Exercise material section start

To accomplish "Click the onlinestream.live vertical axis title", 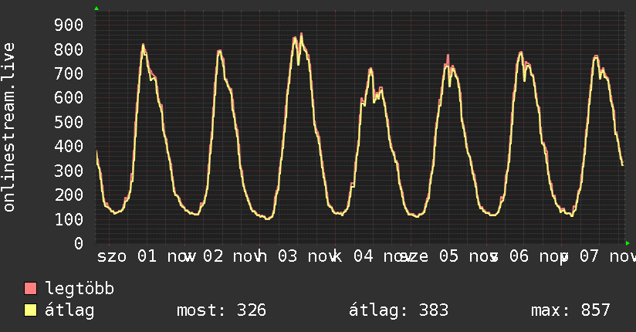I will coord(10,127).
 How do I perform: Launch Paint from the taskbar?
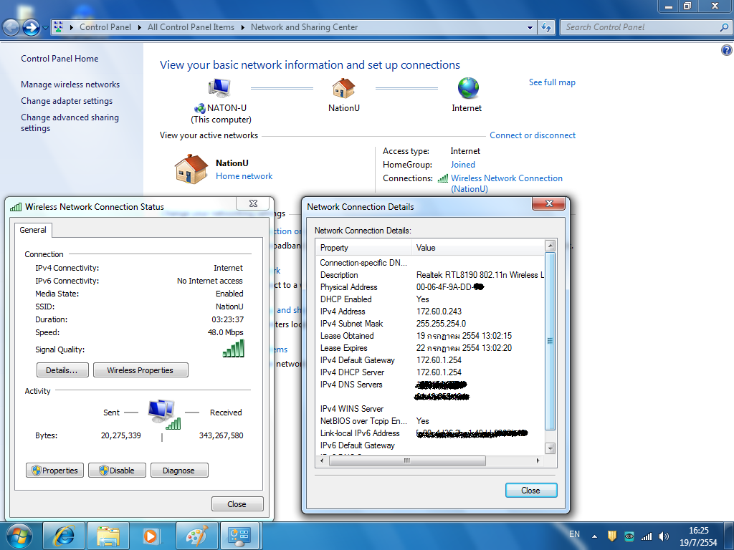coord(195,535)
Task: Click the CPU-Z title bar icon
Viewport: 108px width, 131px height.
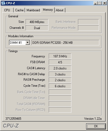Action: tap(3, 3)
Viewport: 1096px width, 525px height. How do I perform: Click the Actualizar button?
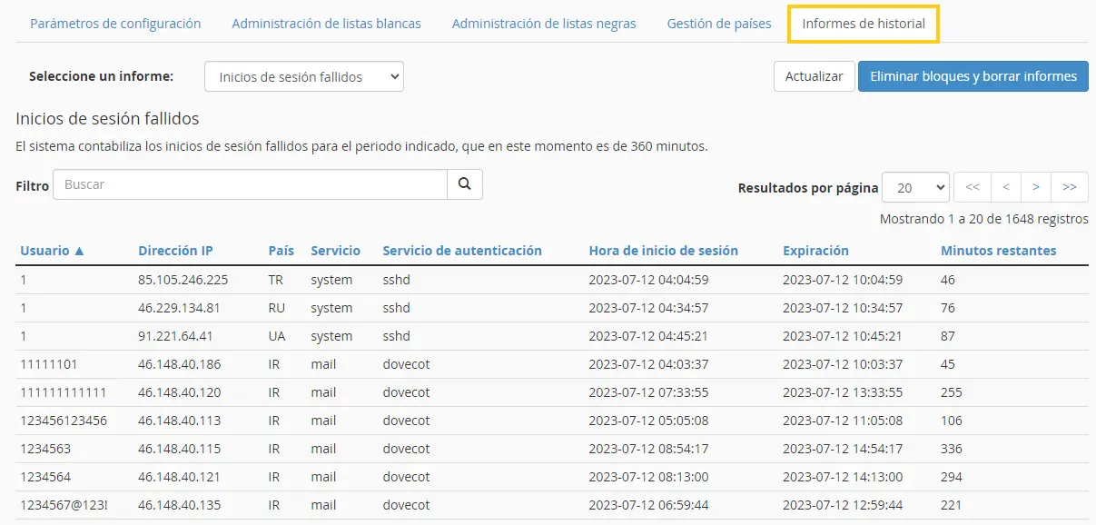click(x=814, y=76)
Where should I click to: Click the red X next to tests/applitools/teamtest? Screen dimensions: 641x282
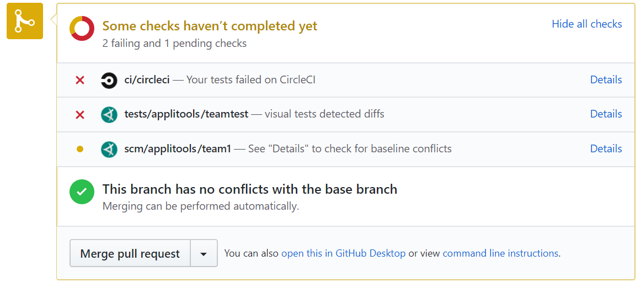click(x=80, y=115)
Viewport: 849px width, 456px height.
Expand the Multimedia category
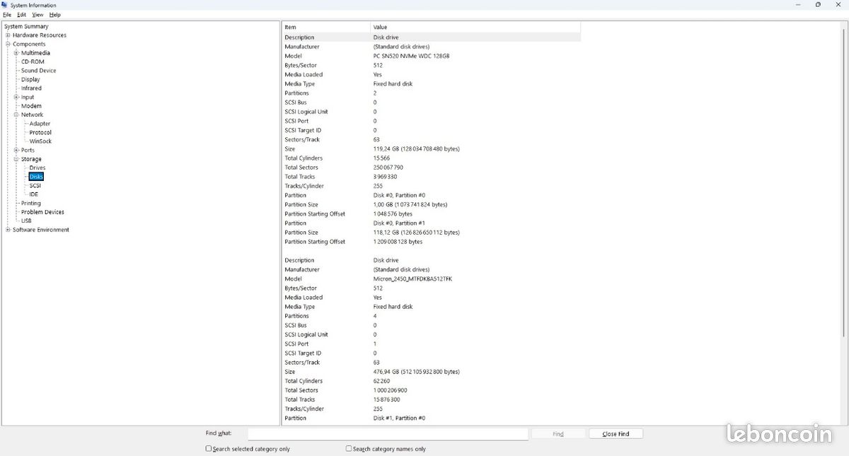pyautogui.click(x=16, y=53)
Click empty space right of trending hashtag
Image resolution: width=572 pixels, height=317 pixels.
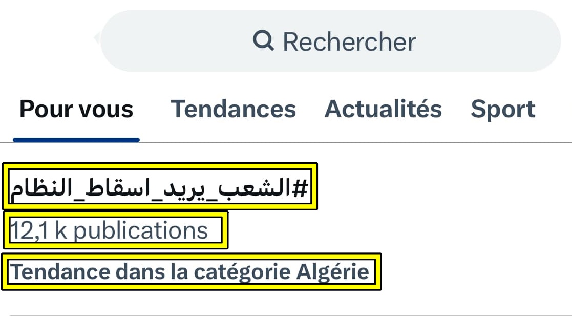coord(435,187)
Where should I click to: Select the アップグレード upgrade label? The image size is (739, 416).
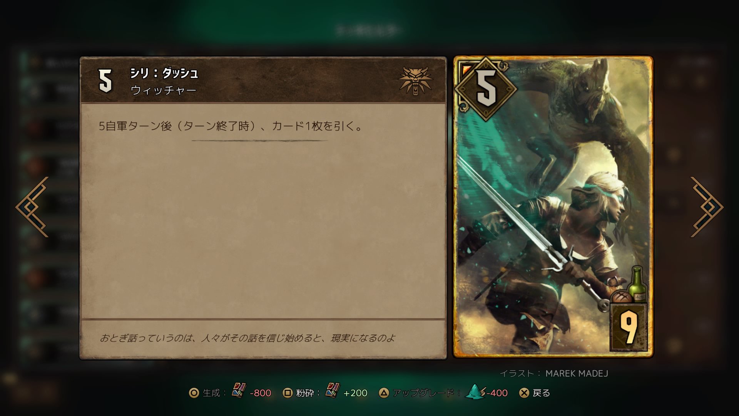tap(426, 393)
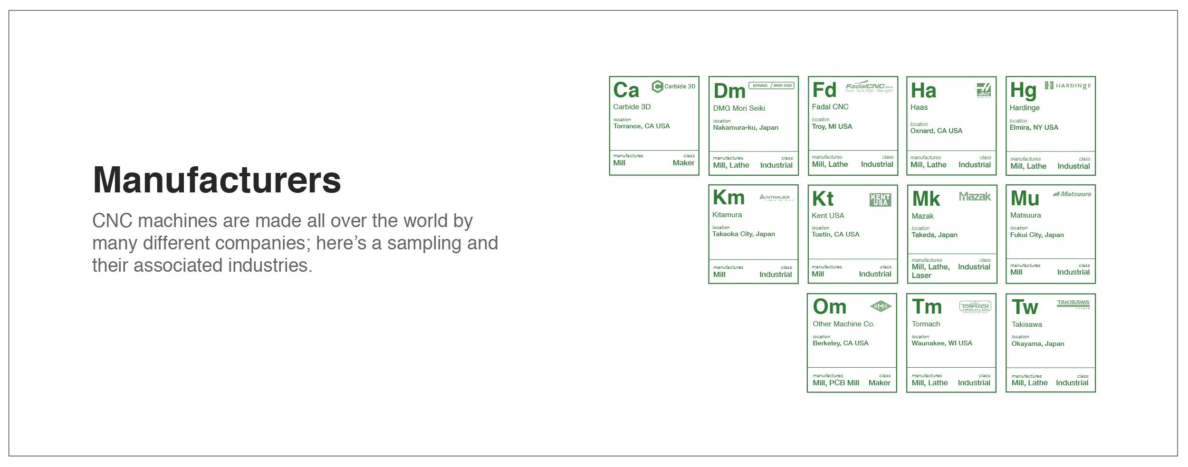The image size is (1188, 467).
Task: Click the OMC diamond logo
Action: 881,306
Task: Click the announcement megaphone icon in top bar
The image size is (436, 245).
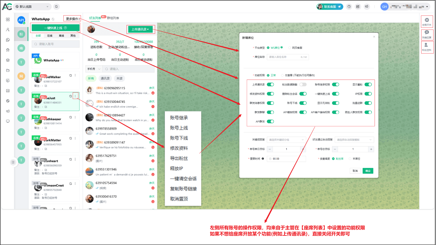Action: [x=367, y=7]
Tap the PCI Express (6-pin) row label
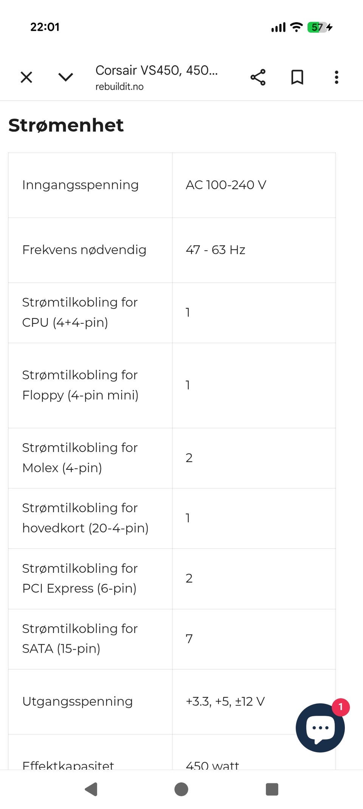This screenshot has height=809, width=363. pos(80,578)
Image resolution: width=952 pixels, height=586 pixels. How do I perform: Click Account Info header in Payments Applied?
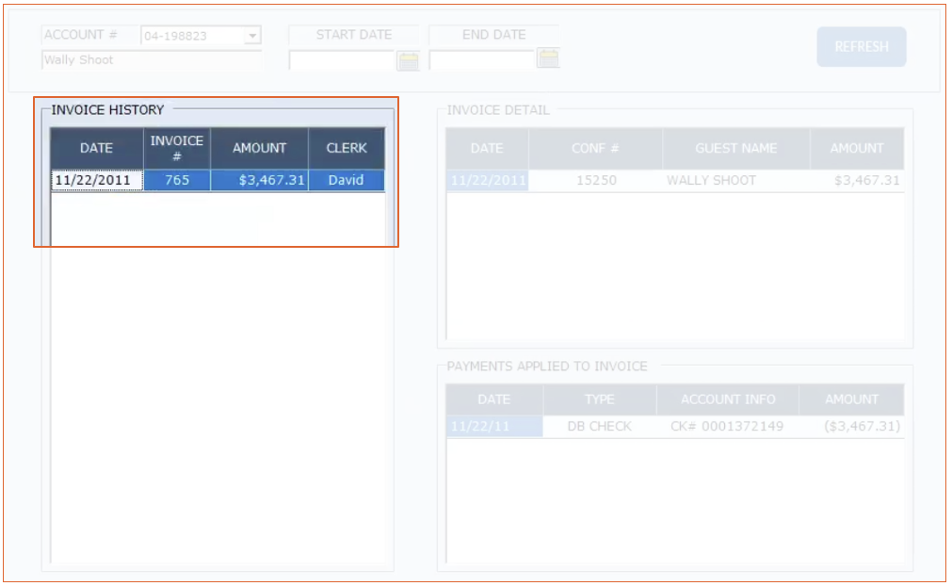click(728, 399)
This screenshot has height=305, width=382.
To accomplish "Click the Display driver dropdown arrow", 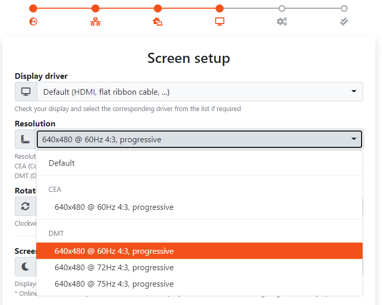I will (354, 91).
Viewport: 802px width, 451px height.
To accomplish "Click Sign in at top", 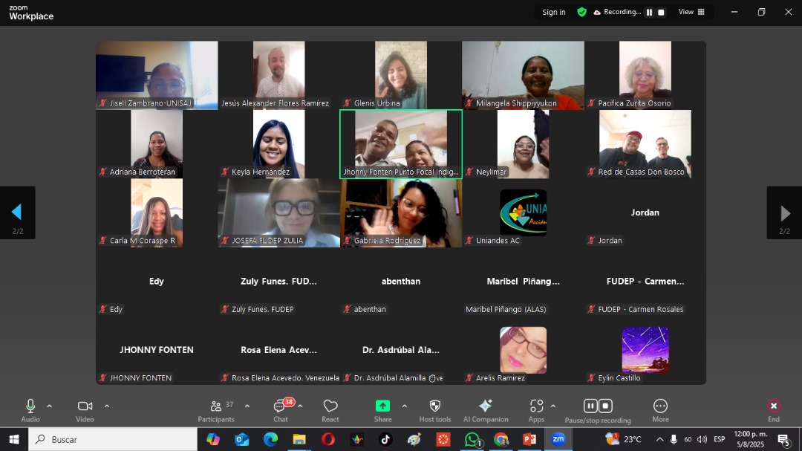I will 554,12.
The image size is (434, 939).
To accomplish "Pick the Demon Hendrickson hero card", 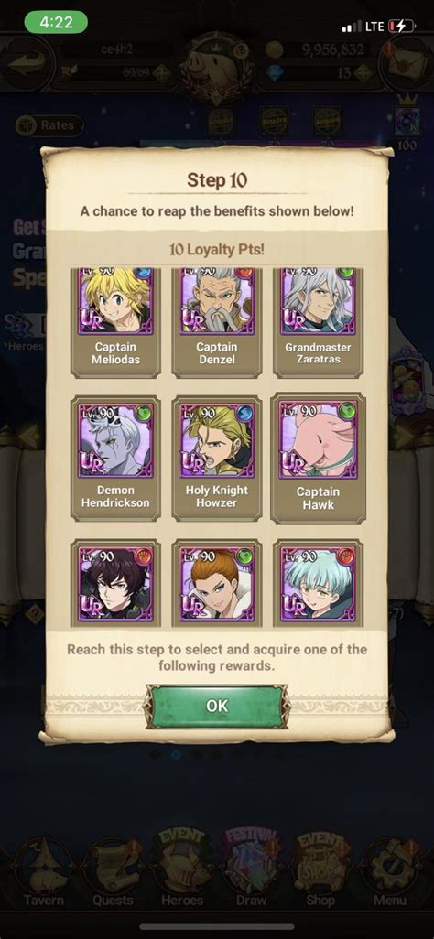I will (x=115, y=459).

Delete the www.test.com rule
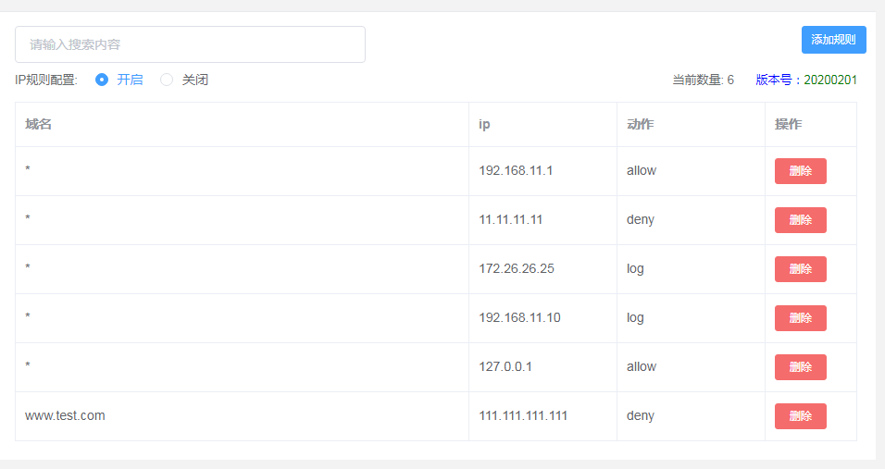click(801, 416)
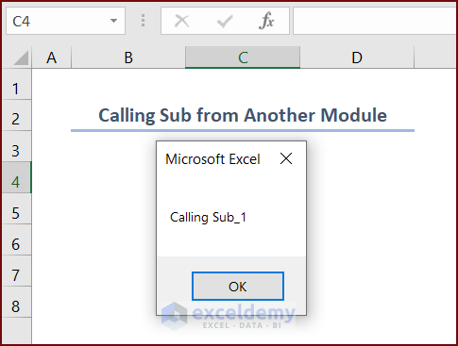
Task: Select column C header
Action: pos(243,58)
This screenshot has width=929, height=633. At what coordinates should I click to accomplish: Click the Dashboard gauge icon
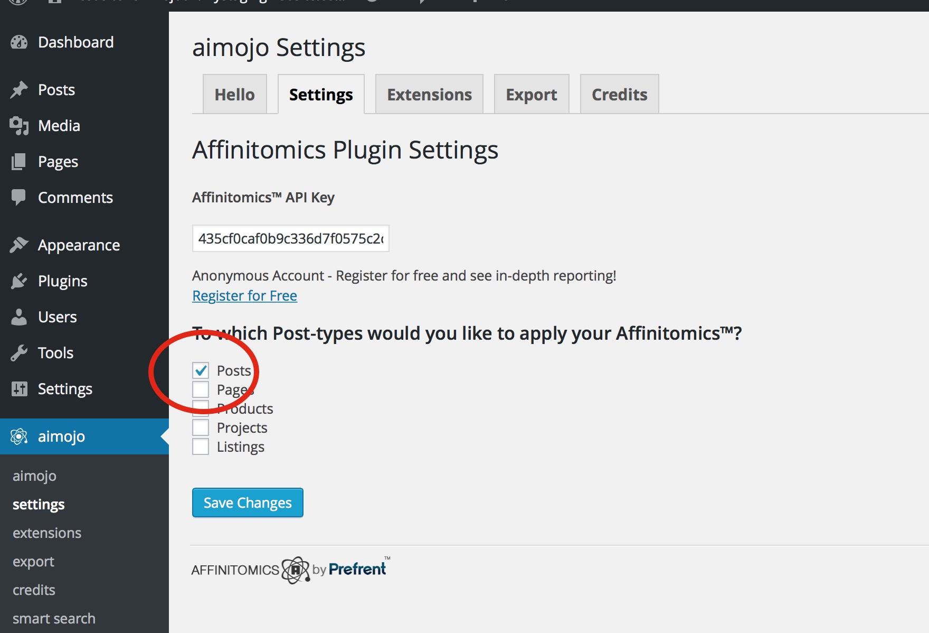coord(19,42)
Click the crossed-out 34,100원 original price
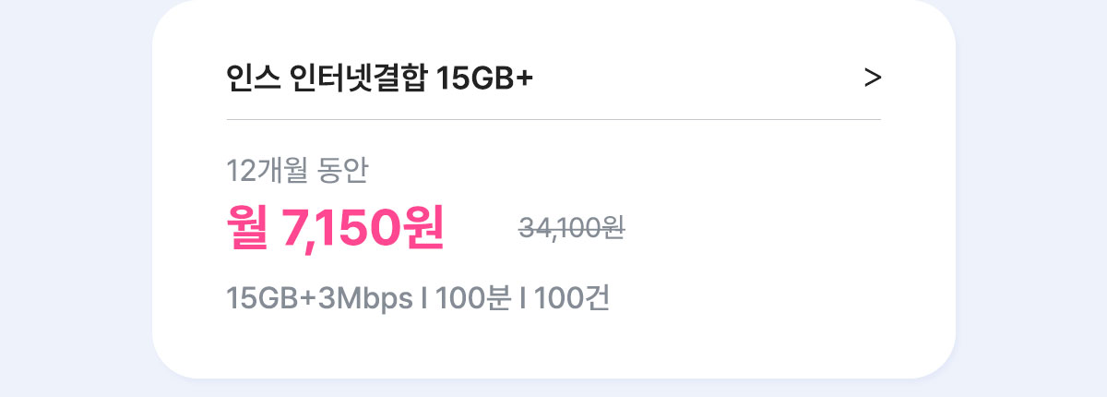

Exercise material section end

_What needs to be done_
Exclude all pictures and return precisely the lines from the one containing "Delete the www.test.com rule" through the closing line of the data.

_Response area_
Delete the www.test.com rule
click(801, 416)
Task: Select column C header
Action: pos(243,58)
This screenshot has width=929, height=633. At what coordinates should I click to accomplish: Click the Dashboard gauge icon
coord(19,42)
Click the crossed-out 34,100원 original price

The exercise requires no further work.